> [Questions to answer]
1 - According to the Riga supermarket collapse report, how many days of mourning has Latvia's government declared?
2 - Extend the Riga supermarket collapse report, picking up after the last sentence shown.

> [Page extract]
Latvia store collapse: Deaths rise as Riga rescue continues

Media playback is unsupported on your device
Media captionRiga resident Gatis Smagars: "Bags of soil and cobblestones piled on roof"

At least 51 people are known to have died when the roof of a supermarket collapsed in the Latvian capital Riga.

Rescue efforts are continuing and police have launched a criminal investigation into Thursday's collapse.

Three of those killed were emergency workers who were helping people trapped when more of the roof came down.

It is the deadliest disaster in the former Soviet republic since it became independent in 1991. Police expect the death toll to rise further.

It is unclear how many more people could still be inside, and the rescue effort is likely to go on through the night.

Latvia's government has declared there will be three days of mourning starting on Saturday.

The cause of the collapse is unclear, although building work was being carried out and a garden was being constructed on the roof at the time.

British pilot Paul Tribble, 27, was shopping in the store when the roof fell in.

"I was taken down by shelving falling on me, which skimmed my shoulder and forced me to the ground but I was still able to move," he told the BBC.

"There were torrents of water coming down off the roof. We headed into the back of the supermarket, the aisles were covered in produce and concrete and people lying on the floor."

Mr Tribble said a crane had been loading sand and building materials onto the roof in recent weeks. He said he believed a lack of drainage following heavy rains had contributed to the fall.

Prime Minister Valdis Dombrovskis, who visited the scene on Friday, said: "The criminal process has started about violating building standards."

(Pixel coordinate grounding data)
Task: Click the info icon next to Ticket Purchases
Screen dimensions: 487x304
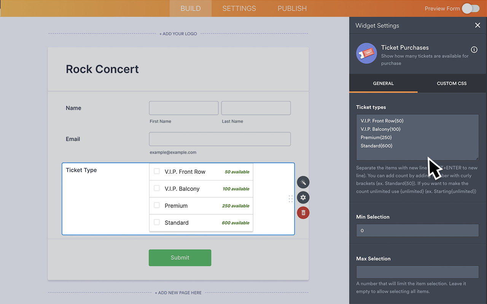Action: [x=474, y=49]
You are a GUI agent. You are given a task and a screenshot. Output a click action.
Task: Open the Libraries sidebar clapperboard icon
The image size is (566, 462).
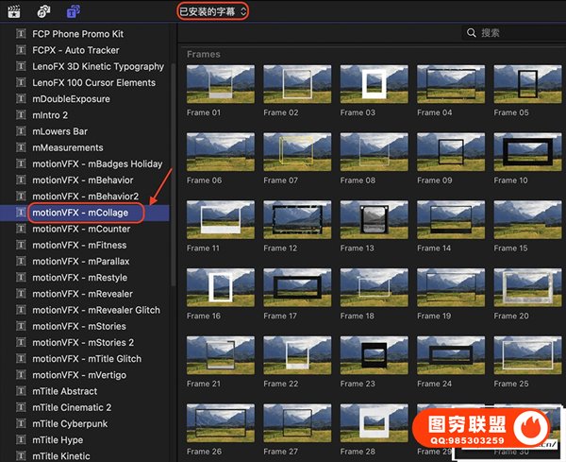tap(13, 11)
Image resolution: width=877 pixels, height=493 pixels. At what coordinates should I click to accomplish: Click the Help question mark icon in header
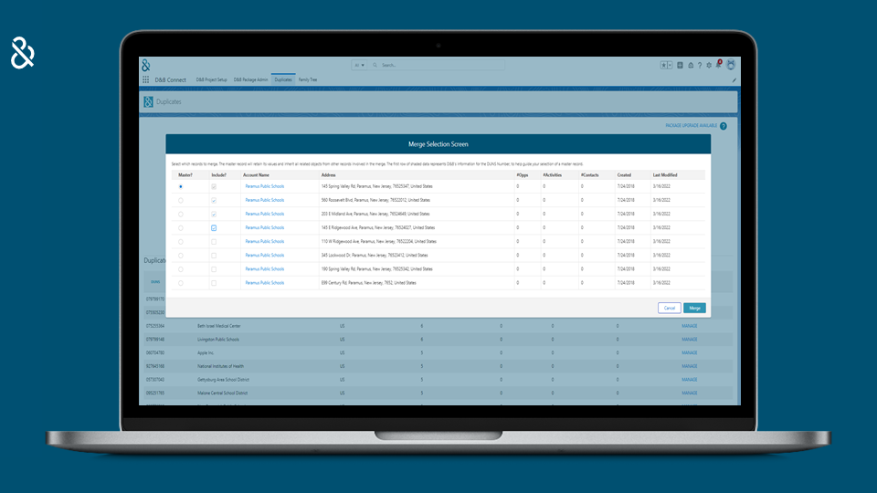point(700,65)
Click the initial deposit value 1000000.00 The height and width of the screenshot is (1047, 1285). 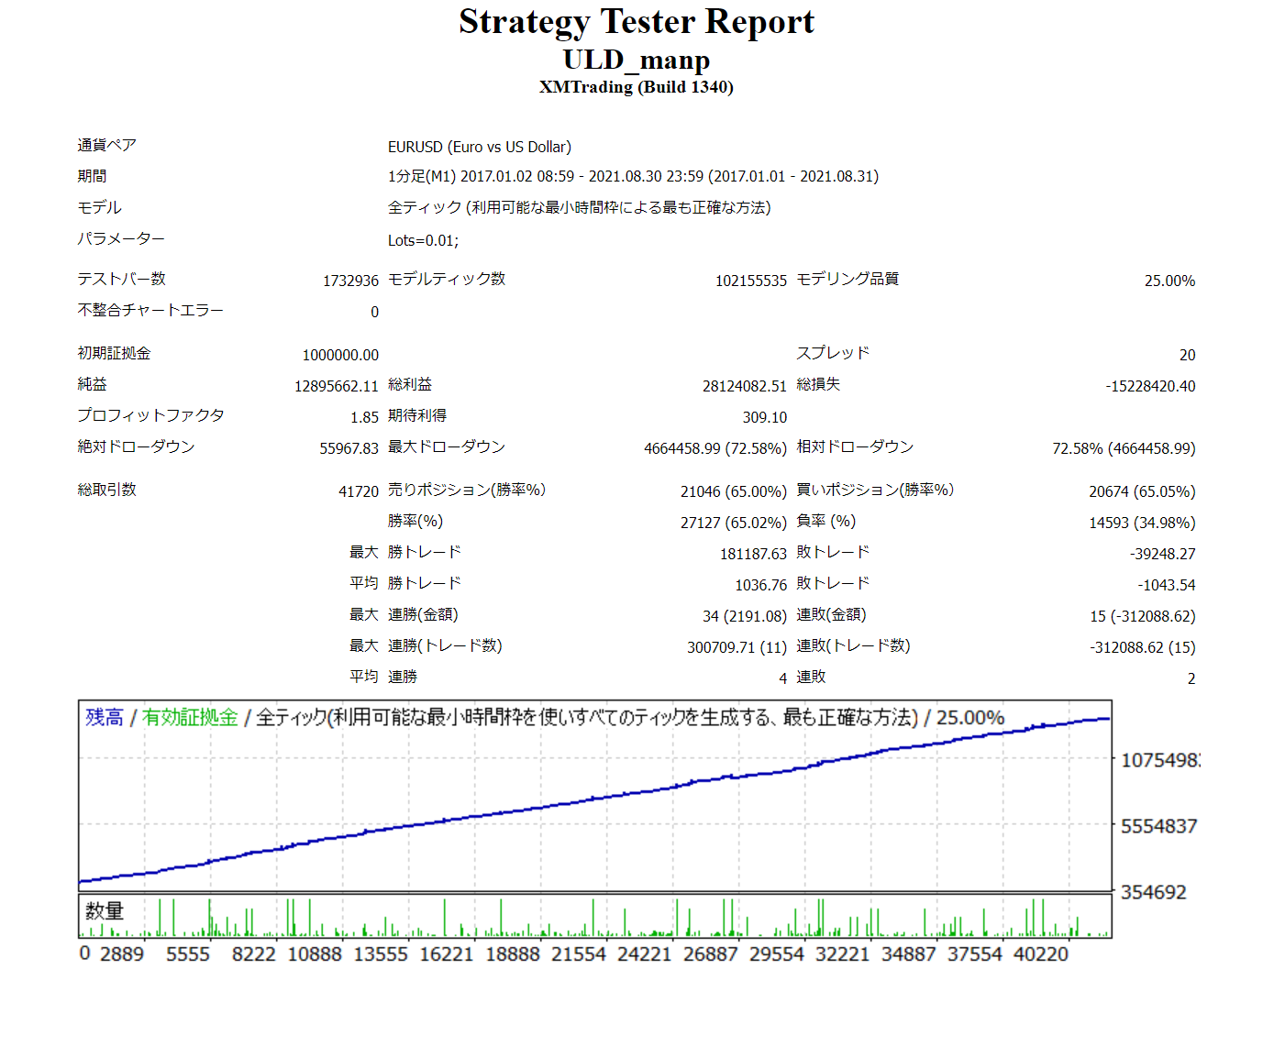pos(340,355)
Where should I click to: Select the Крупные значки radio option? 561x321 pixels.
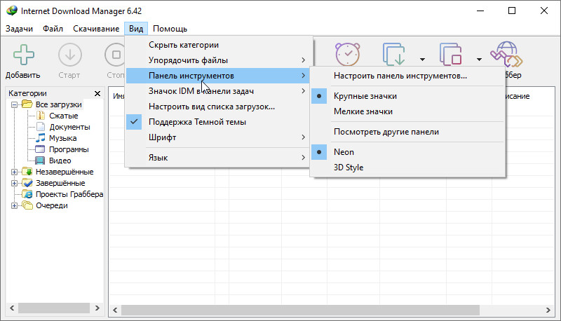coord(365,95)
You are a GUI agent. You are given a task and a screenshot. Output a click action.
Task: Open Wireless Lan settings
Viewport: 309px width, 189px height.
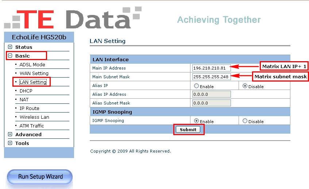[x=34, y=117]
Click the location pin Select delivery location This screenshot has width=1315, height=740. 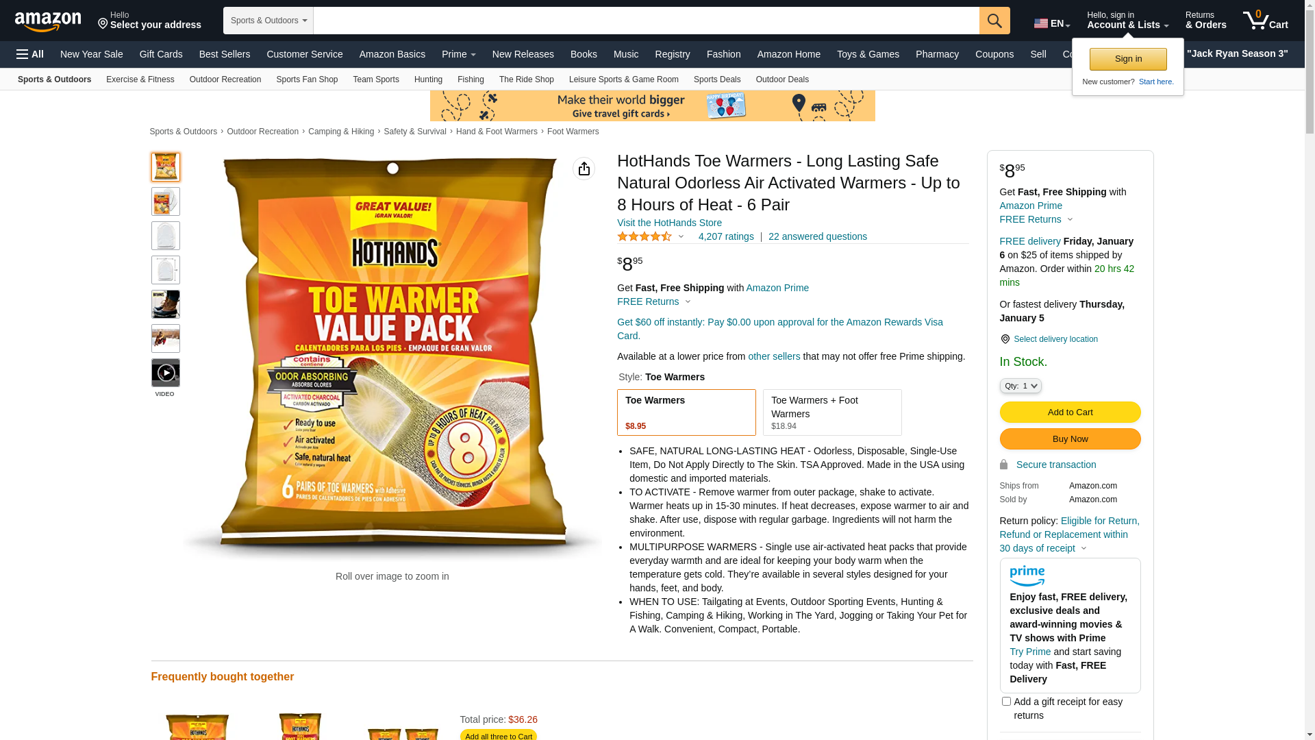[1049, 339]
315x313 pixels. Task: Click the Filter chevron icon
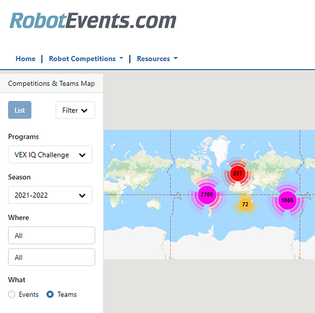pos(84,110)
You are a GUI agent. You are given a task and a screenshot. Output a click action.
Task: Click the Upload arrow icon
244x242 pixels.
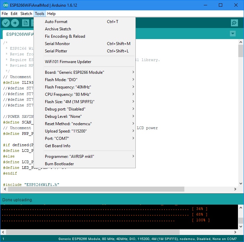point(15,23)
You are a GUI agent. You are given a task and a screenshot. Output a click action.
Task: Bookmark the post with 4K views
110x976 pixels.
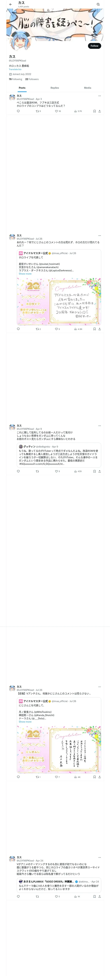(x=94, y=766)
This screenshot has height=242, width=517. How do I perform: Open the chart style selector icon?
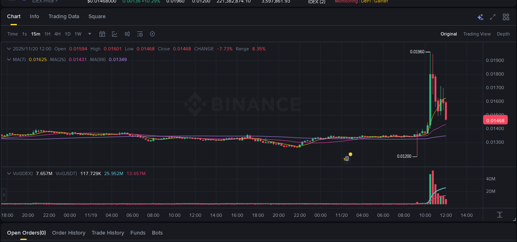click(x=115, y=34)
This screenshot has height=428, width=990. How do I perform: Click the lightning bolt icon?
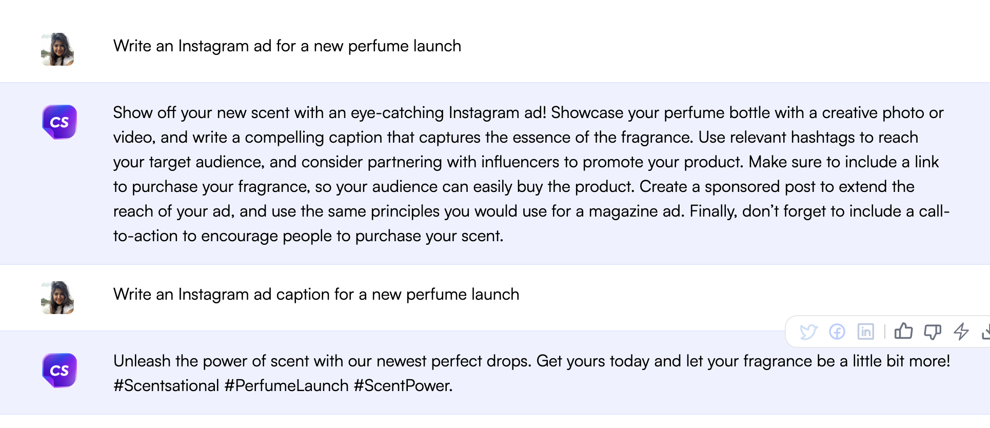(x=961, y=332)
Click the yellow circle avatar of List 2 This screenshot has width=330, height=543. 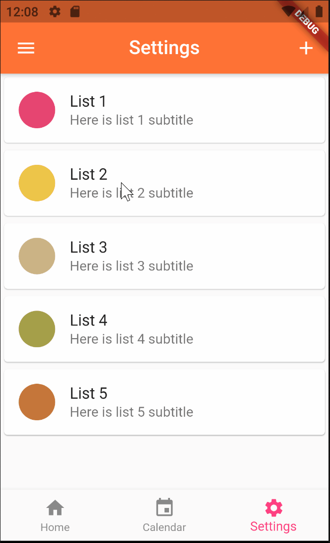(x=37, y=183)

> [Answers for this exercise]
1 - Three days, starting on Saturday.

2 -
Interior Minister Rihards Kozlovskis told Latvian TV it was "clear" there had been a problem meeting building regulations.

Image caption Designs show how the building was due to look on completion
Image copyright AP
Image caption The store was said to have been busy when the roof fell in

Police are also investigating reports that emergency alarms had been set off in the store before the cave-in.

Latvian rescue services spokeswoman Viktorija Sembele said people were being asked to call the mobile phones of relatives feared missing to help rescuers find them in the rubble.

At least 40 people were injured and 33 are being treated in hospital.

TV footage showed rescue workers using mechanical cutters to clear debris from the single-storey concrete and glass building.

Image copyright Sergejs Babikovs
Image caption This photo was taken in the immediate aftermath of the collapse by a local resident
Image copyright AFP
Image caption People have been waiting for news at the scene
Image copyright AFP
Image caption A view from a nearby building revealed the extent of the damage

The initial collapse happened just before 18:00 (16:00 GMT) on Thursday, when the Maxima store was busy with customers.

Walls and windows also crumbled, leaving the shell of the building piled with rubble, witnesses said.

About 20 minutes later another part of the roof caved in, trapping rescue workers who were trying to reach survivors.

Dangerous work

The rescue services believe a total of about 500sq m (5,300sq ft) of roof caved in, according to reports.

Witnesses said customers tried to run out after the first part of the roof collapsed but the supermarket's electronic doors closed, trapping them inside.

Maxima board member Gintaras Jasinskas said 30 employees were in the store at the time, according to AFP news agency.

He was quoted in local media saying he expressed his deep condolences to the families of the victims.

Maxima is a Lithuanian retail chain with shops in all three Baltic states, Russia's Vesti TV news reports.

Leta news agency said the collapse represented the largest loss of life from a disaster since the restoration of independence in 1991, worse than a fire at a nursing home in 2007 that killed 25.

Normunds Plegermanis, deputy head of rescue services, said emergency teams faced difficult conditions at the supermarket.

"Falls are happening from time to time... it is very dangerous to work inside," he said.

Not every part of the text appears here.